BEGIN

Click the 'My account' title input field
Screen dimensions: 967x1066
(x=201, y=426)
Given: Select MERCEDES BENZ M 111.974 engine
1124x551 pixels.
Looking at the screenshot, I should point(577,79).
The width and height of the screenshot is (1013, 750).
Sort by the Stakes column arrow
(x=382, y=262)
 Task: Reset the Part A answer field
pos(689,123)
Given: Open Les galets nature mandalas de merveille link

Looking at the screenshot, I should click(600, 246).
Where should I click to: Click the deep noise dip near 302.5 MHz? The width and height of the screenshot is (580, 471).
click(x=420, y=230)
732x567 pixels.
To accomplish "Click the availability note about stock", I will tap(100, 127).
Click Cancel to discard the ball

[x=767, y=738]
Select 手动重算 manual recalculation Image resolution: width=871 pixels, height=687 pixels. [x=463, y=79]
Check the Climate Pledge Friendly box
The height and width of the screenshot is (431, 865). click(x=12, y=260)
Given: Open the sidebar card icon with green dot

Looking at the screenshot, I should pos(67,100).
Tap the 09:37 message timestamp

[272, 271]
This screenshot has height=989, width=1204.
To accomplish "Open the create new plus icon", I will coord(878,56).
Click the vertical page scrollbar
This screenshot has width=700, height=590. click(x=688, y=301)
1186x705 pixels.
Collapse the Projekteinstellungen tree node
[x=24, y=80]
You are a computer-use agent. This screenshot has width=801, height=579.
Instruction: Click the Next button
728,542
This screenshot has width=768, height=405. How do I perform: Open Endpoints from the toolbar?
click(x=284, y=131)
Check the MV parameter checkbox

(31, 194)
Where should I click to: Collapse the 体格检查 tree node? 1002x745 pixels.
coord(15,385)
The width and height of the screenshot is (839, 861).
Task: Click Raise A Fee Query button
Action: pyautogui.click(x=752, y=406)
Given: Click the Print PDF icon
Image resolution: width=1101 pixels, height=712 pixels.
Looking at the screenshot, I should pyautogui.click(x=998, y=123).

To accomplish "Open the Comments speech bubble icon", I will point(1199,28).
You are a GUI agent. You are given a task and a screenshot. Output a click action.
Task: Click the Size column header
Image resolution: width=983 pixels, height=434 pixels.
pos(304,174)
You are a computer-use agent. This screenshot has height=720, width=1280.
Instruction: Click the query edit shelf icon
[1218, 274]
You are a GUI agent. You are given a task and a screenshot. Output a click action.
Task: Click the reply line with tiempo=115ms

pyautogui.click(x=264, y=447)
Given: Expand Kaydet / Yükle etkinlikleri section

END

* BRIEF *
Every line in the data that holds "Select" should be copied out.

* WRITTEN REPLY *
Given: Select MERCEDES BENZ M 111.974 engine
Select 手动重算 manual recalculation Image resolution: width=871 pixels, height=687 pixels. [x=463, y=79]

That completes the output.